I’ve decided that making stencils from contact paper is the only way to go for certain stenciling projects. It’s inexpensive, you can make super large stencils and you can cut whatever design you like using an X-acto knife. Best part is the stencil stays in place while painting! It works best for images without a lot of detail and for large thick text. If your doing very much text it does take a little time to cut out the letters but just put on a movie, music or book on tape while you work. It also works for etching glass as we did on our How to Etch Glass in 5 Minutes post. We’ve created a cat to work with to show the process. You can grab it as a free download below. It comes in a variety of sizes. We also have a post on how to Make Stencil Sponges. It’s super easy and inexpensive.
Making Stencils from Contact Paper Supplies
NOTE: You can use a brush as we did but you have to be extra careful to brush “into” the stencil and now outward, otherwise you can get paint under the edges. After using a brush we’ve decided a foam sponge would make it easier to not allow the paint to seep under the edge of the stencils.
- Contact Paper Tan Clear White
- X-acto Knife
- Cutting pad (Optional but very useful. I own this one)
- Paint of choice
- Item to stencil on
- Brush or Stencil Sponge
- Paper design for stencil (free cat below)
- Scotch tape
Cat Stencil Patterns (pdf)
Things to Keep in Mind:
Simple items with few details work best. If you choose to do letters they must be THICK. Letters such as lower case o’s, e’s, a’s etc will have loose sections that make the hole inside the letter. Make sure to save those after you cut out your stencil as they have to be placed where they go inside the letter. Same thing for some images. You find any image you like that will work and trace it to a piece of paper. Then place it over your contact paper and cut it out. Also make sure you have a couple inch border around your stencil to protect your item from extra paint getting on it.
Gather your supplies. I used white contact paper because I happened to have some.
You can use any color however.
Using our pattern or one of your own, cut a piece of contact paper, giving plenty of room on the edge.
Cut some extra off around your paper pattern if desired.

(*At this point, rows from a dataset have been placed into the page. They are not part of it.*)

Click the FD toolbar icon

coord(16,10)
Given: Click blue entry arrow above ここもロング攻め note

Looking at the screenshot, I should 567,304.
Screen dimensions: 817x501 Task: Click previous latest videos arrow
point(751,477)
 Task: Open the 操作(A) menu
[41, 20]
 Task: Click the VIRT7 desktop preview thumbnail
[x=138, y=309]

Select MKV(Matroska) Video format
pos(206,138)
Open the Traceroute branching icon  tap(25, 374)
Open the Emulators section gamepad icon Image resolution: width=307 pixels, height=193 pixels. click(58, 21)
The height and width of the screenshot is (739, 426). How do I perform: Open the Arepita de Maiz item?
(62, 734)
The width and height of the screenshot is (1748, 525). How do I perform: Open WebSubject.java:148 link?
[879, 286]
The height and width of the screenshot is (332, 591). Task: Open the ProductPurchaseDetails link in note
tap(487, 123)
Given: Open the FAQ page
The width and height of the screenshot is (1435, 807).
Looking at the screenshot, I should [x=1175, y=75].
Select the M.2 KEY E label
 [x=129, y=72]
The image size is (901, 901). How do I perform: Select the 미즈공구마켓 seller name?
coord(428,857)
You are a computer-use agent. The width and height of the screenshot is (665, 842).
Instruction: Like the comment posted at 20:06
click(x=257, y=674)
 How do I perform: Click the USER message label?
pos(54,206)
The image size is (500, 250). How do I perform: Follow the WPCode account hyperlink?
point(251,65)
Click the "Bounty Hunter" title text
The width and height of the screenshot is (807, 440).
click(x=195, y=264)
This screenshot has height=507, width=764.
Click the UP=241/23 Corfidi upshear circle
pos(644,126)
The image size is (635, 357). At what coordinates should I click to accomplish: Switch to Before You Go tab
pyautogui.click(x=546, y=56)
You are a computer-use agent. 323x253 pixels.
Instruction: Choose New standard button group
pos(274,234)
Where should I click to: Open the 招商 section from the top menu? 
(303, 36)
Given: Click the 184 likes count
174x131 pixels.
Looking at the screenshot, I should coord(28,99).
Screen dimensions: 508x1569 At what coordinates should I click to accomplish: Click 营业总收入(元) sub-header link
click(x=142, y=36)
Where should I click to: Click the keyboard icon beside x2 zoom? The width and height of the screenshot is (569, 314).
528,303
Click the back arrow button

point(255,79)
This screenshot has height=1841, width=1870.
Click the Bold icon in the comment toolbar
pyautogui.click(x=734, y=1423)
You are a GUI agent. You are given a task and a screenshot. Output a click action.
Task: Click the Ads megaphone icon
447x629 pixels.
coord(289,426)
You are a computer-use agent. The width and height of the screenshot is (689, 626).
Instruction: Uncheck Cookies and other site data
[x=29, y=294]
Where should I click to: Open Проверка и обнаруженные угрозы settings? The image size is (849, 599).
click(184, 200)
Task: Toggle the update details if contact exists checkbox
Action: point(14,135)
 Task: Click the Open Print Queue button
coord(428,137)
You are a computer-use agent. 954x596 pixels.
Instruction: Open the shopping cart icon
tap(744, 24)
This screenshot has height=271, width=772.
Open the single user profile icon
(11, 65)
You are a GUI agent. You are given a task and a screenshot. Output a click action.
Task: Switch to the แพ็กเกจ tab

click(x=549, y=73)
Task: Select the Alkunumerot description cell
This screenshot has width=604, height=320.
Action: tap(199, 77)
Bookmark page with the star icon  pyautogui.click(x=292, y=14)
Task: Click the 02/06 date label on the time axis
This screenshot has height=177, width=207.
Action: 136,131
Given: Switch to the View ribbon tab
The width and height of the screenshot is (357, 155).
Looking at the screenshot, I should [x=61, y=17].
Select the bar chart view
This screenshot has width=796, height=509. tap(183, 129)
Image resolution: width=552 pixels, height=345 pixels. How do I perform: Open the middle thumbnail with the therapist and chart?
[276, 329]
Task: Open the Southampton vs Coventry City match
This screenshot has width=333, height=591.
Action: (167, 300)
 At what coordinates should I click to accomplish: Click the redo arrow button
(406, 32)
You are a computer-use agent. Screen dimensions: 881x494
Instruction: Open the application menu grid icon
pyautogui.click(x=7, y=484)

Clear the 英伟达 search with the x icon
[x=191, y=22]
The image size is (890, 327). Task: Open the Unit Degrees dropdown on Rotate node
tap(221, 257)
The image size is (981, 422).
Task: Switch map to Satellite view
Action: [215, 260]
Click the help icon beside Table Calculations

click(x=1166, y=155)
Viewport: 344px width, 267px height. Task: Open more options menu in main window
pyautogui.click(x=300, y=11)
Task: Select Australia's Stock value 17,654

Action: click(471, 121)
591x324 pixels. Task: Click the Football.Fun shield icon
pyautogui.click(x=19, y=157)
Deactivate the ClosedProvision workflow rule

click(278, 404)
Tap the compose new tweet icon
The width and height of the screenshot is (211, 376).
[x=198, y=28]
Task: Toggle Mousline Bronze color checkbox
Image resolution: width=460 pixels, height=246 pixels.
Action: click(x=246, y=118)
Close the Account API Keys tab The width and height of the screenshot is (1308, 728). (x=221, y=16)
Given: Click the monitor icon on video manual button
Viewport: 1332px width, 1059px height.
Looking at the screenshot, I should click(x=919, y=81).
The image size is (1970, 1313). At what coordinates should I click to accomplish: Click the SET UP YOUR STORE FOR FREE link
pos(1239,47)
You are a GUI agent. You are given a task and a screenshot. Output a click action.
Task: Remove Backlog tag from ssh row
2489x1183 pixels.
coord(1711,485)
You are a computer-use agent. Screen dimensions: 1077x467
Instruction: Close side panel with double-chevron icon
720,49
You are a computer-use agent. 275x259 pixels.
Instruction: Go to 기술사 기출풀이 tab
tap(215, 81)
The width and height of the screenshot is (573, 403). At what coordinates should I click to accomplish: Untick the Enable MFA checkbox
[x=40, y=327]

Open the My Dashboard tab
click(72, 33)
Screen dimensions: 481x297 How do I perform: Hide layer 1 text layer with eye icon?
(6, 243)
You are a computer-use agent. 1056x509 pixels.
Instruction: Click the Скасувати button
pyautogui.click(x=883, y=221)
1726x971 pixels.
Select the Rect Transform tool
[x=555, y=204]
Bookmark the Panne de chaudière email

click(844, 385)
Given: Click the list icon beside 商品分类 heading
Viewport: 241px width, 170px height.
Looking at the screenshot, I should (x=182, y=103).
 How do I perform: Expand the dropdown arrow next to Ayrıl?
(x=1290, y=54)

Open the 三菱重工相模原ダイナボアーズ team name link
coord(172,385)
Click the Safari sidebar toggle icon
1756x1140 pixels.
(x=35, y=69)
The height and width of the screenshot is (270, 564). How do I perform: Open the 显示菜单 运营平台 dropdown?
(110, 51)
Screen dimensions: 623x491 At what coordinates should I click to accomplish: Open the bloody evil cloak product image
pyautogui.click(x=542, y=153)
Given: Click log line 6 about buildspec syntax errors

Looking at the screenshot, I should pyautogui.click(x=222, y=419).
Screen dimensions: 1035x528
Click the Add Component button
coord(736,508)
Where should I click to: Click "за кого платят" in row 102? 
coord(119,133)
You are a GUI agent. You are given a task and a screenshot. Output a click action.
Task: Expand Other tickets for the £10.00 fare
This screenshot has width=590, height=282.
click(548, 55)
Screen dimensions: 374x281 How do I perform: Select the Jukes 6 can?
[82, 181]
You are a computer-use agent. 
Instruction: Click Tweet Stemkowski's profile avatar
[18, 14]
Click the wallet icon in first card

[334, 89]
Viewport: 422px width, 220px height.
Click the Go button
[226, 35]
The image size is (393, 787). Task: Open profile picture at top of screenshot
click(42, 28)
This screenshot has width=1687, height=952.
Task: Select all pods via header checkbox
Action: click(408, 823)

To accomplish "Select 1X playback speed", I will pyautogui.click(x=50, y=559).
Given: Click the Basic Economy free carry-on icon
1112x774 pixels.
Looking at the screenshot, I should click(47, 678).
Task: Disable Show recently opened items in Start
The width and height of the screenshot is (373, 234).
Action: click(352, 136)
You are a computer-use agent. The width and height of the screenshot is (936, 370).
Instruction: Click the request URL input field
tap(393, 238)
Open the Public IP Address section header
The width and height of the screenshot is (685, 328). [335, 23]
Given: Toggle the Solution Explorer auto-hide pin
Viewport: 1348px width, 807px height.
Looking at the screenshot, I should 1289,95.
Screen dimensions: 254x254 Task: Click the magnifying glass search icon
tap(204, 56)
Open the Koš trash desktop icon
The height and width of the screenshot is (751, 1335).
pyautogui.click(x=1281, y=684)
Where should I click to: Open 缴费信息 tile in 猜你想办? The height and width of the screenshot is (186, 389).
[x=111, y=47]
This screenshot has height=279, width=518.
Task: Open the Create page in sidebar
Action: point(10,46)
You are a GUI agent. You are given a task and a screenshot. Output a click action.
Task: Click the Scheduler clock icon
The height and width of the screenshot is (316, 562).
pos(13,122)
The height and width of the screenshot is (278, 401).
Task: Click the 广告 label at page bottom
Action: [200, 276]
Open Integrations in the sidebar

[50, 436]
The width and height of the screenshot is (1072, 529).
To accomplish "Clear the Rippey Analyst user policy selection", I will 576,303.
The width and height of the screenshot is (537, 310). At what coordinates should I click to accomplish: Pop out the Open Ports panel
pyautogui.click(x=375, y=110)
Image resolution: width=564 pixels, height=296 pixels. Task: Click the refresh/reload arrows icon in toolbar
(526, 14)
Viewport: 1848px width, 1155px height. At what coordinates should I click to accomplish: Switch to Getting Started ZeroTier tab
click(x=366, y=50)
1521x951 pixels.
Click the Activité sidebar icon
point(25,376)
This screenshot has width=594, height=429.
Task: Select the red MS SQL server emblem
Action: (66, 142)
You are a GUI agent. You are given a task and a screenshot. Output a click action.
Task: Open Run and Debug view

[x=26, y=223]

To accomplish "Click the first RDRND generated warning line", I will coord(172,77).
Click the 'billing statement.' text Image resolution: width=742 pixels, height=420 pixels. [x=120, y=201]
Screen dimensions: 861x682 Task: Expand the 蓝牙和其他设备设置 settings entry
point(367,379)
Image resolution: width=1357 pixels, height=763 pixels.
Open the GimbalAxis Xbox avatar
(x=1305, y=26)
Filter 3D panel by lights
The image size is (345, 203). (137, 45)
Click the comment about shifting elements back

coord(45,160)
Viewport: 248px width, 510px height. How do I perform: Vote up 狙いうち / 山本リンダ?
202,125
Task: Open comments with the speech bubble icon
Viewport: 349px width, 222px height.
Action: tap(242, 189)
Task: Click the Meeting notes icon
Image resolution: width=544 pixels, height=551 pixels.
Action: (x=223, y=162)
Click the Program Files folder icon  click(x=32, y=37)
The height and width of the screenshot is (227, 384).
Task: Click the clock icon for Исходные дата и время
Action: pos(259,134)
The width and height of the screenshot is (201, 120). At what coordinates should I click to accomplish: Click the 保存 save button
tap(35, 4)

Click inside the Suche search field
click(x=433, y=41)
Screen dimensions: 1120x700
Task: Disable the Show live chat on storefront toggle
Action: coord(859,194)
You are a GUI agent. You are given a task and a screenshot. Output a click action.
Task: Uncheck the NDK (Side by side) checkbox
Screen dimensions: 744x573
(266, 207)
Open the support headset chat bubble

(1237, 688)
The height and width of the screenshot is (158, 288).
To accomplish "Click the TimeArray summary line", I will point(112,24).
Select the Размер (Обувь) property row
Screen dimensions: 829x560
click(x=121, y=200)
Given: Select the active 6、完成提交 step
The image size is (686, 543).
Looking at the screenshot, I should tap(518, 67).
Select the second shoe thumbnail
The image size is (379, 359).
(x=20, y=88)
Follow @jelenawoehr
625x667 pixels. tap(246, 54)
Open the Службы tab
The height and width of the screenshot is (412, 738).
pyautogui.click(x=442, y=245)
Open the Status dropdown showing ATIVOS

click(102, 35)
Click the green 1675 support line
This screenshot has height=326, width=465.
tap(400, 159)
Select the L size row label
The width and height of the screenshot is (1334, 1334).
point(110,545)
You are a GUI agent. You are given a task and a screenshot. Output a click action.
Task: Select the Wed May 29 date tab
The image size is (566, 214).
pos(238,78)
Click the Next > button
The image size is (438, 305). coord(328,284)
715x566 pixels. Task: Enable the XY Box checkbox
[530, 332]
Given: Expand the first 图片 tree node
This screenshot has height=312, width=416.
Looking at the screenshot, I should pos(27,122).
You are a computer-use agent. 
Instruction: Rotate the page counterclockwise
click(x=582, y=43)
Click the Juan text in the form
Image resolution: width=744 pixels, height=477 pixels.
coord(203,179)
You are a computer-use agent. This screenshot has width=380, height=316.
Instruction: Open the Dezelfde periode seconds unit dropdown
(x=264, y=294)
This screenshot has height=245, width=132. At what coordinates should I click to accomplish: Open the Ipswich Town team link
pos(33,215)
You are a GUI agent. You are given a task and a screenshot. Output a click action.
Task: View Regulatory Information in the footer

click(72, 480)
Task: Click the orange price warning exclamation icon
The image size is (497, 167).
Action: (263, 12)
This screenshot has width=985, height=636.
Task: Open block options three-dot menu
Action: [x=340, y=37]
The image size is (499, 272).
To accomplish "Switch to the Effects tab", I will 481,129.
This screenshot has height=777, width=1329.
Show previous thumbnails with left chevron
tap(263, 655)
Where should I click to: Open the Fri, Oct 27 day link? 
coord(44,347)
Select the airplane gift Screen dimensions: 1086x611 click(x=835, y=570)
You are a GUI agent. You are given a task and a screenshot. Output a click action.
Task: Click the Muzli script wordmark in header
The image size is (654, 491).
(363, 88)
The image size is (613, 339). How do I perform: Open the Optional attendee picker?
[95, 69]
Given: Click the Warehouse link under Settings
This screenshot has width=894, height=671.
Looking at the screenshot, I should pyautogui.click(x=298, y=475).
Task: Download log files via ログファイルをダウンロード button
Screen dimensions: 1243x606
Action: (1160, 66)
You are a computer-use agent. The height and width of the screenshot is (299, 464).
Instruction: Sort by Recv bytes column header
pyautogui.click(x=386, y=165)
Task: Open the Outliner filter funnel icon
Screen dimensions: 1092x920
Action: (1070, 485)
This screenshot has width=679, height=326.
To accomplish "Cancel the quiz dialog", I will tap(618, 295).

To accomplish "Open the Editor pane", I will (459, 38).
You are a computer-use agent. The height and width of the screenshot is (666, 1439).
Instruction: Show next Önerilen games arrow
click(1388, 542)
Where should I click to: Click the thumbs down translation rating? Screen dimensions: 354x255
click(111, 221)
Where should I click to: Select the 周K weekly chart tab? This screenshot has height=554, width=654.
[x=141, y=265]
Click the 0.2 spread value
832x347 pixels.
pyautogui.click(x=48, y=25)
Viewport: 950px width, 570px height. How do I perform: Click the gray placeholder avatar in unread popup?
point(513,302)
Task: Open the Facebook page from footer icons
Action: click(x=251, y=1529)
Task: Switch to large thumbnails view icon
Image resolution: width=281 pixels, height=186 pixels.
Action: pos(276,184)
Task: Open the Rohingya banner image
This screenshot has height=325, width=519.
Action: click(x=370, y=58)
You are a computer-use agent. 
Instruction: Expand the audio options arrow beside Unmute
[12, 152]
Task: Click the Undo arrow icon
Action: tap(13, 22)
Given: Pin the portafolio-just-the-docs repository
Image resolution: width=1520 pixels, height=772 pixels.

Tape your piece of contact paper down on the corners. Make sure it’s on a surface that you can cut on. I use a cutting mat. A large piece of cardboard could also work.
Next, tape your pattern in several places to the contact paper.
Carefully begin cutting around your design with your knife making sure you go through all the layers.
After you have cut the design, remove the tape from the pattern.
Then remove the center of your pattern.
If you missed any spots like I did go ahead and cut them. If there are any uneven places you can also trim them with small scissors.
Depending on what type of contact paper you used and what design you used, save the inner piece. I’ll show you why later.
Gather what you will be stenciling on along with your paint and a brush or stencil sponge. We show you how to make cheap stencil sponges here.
Carefully pull the backing off your contact paper.
Place it on your item. I chose an art apron. I did some measuring to make sure it was centered. If it’s a larger stencil as mine was you might need some help handling it so it doesn’t stick to itself.
Press down firmly on the stencil, giving the most attention to the inner edges.
Whether using a brush or sponge do not put too much paint on it or it will seep under your stencil.
Brush inward. For a stencil sponge just dob it up and down.
I let my paint dry before removing the stencil as it was so large.
This is why I kept the center part. Many times it can be used on something else.